ACTIVITY 1 =>
In the passage "Not the Right Kind of Human," which condition is glossed in parentheses as eye twitching?
ACTIVITY 2 =>
Resume the passage "Not the Right Kind of Human" after its final sentence, keeping its first-person voice.

PASSAGE SHOWN =>
Not the Right Kind of Human
I’ve been tested for ambidexterity, amblyopia, astigmatism, auditory processing disorder, focal dystonia, and essential blepharospasm (eye twitching). I’ve been evaluated in language, learning, speech, and motor skills; tested for visual and hearing disabilities; rated on intelligence, cognition, aptitude, personality, development, and functioning. I’ve undergone Wepman’s Auditory Discrimination Test and Auditory Memory Battery, the Beery-Buktenica Developmental Test of Visual-Motor Integration, the Beery Tests of Oral Comprehension, the Draw-a-Person Test, the Denckla rapid automatized naming test, the Peabody Picture Vocabulary Test, the Detroit Test of Learning Aptitude, the Illinois Test of Psycholinguistic Abilities, the Spache Diagnostic Reading Scales tests, the McCarthy Scales of Children’s Abilities test, the Kaufman Assessment Battery for Children test, Frostig’s Developmental Test of Visual Perception, the Gray Oral Reading Tests, Raven’s Progressive Matrices test, the Bender Visual-Motor Gestalt Test, and neuropsychological batteries including the Wide Range Achievement Test, the Wechsler Intelligence Scale for Children, the Wechsler Adult Intelligence Scale, and the Stanford-Binet Intelligence Scales test, four times each.

Data excerpts:
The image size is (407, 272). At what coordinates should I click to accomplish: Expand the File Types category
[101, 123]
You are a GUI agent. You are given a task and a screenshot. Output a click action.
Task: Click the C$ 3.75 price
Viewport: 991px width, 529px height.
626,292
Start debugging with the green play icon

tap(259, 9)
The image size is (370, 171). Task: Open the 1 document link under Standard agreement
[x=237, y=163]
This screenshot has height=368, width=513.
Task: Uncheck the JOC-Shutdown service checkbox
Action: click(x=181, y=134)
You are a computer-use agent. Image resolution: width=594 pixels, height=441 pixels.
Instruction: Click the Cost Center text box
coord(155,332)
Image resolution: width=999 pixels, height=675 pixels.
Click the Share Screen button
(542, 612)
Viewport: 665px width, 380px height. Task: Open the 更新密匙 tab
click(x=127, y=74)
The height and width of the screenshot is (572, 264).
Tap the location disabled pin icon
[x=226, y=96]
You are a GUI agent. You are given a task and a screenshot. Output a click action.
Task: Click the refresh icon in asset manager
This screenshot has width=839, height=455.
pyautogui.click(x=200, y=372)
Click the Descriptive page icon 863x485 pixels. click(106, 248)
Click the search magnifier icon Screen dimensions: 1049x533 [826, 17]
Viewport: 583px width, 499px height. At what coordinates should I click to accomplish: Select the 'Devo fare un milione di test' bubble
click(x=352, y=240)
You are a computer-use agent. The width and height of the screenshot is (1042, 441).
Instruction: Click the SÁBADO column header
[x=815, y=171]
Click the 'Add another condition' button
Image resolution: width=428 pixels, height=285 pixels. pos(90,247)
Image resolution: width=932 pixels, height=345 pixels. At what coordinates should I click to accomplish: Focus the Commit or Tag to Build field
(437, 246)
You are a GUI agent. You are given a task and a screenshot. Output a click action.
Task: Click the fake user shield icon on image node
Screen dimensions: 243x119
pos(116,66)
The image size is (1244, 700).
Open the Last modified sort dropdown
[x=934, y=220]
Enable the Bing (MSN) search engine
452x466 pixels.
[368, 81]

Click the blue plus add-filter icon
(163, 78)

ANSWER SPACE 1 =>
Essential blepharospasm.

ANSWER SPACE 2 =>
I’ve pointed to pictures of shapes, cartoons, numbers, and letters, hoping my final answer matched what belonged in the empty grid. I’ve told them what was wrong with that picture, what was silly about it. I’ve drawn pictures and written stories. I’ve recited number sequences backward and forward. I’ve reconstructed cube patterns in the allotted time. After a while, all the patterns began to look the same.